Der IS bekenne sich "nicht opportunistisch"

Indessen stehen in den französischen Medien nicht mehr Gilles Kepel, ein Soziologe, der als Experte der Banlieues gilt, oder Olivier Roy, der sich viel mit der Integration von Muslimen beschäftigt, im Vordergrund der befragten Experten, sondern Kenner der dschihadistischen Szene, David Thomson oder Wassim Nassr. Ein Leitmotiv bei ihnen: Ungeachtet der Herkunft kann sich jeder zum Dschihad berufen fühlen, das Spektrum ist groß. Gefragt sind sie bei den französischen Medien, weil sie über gute Verbindungen ins Milieu der "Berufenen" verfügen.

Interessant ist nun, dass auch bei David Thomson mit der Zeit Zweifel daran aufkamen, ob es sich bei dem Kühlwagenmassaker um einen erweiterten Selbstmord handelte oder um einen Anschlag mit IS-Hintergrund. Als aber dann die Bekennernachricht vom IS-Medium Aqma kam, waren die Zweifel ausgeräumt und die Blickrichtung klar.

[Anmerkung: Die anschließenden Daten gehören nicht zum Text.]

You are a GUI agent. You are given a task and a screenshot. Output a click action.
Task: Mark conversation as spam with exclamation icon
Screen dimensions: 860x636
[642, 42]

An der Authentizität der Nachricht gebe es nichts rütteln, zumal die Bestätigung der Beanspruchung der Tat für den IS auch in anderen bekannten mit dem IS verbundenen Nachrichtenorganen zu lesen war. Es handle sich um einen IS-Anschlag, wenn der IS dies auf seine Fahnen schreibe, so Thomson. Dann nämlich müsse eine Verbindung vorliegen.

Auch Wassim Nassr folgt dieser Sicht. Wenn der IS einen Anschlag als Tat eines "Soldaten des IS" validiere, so würden bald Nachweise dafür vorgebracht werden. Es gebe eine Verbindung, andernfalls würde der IS den Akt vielleicht "begrüßen", wie er dies in anderen Fällen gemacht habe, aber niemals ausdrücklich als Tat eines IS-Soldaten für sich reklamieren.

Beide vertreten die Überzeugung, dass der IS dabei nicht opportunistisch vorgehe. Dagegen spreche, dass der IS mehrmals die Gelegenheit dazu hatte, zuletzt beim Absturz des ägyptischen Flugzeugs, um todbringende Geschehnisse zu vereinnahmen, auch bei Anschlägen in den USA, dies aber nicht tat.

"Radicalisation rapide"

Damit konfrontiert, dass Lahouaiej-Bouhlel augenscheinlich der Aussagen von Familienmitgliedern, Nachbarn. Bekannten oder Ärzten wenig Zeichen einer ausgeprägten muslimischen Frömmigkeit gab - er trank, kiffte, ging nicht beten, aß Schweinefleisch -, stattdessen aber handfeste Indizien für eine aufbrausende Gewalttätigkeit und Zeichen für eine mentale Verstörung, konterten die Experten mit der Erklärung, dass es sich in diesem Fall um eine "sehr rasche Radikalisierung" handelte. Das sei möglich, wie viele Fälle auch in der Vergangenheit zeigten.

Geht es nach bekannten Fakten muss die Radikalisierung innerhalb kürzester Zeit geschehen sein, dem Mann sei nicht mal ein richtiger Bart gewachsen, heißt es bei Le Monde. Libération berichtet, dass er noch während des jüngst zu Ende gegangenen Ramadan tagsüber öffentlich Kaffee getrunken habe, ohne dem Bedeutung beizumessen.

Mittlerweile folgt auch die politische Spitze Frankreichs, einschließlich des Innenministers Cazeneuve, dieser Ansicht. Das Wort von der radicalisation rapide ist überall. Nur ein anderer Terrorexperte gibt zu bedenken, dass es angemessener sei von einer schnellen Konversion zu sprechen - um "in eine Sekte einzutreten".

Laut Wassim Nassr spiele es für die Dschihadisten keine Rolle, ob der Attentäter unter geistigen Störungen gelitten habe, die Person selbst sei nicht mehr wichtig, wichtig sei, dass die Organisation insgesamt einen Erfolg verbuchen könne. Die Dschihad-Handschrift sei ja gut erkennbar.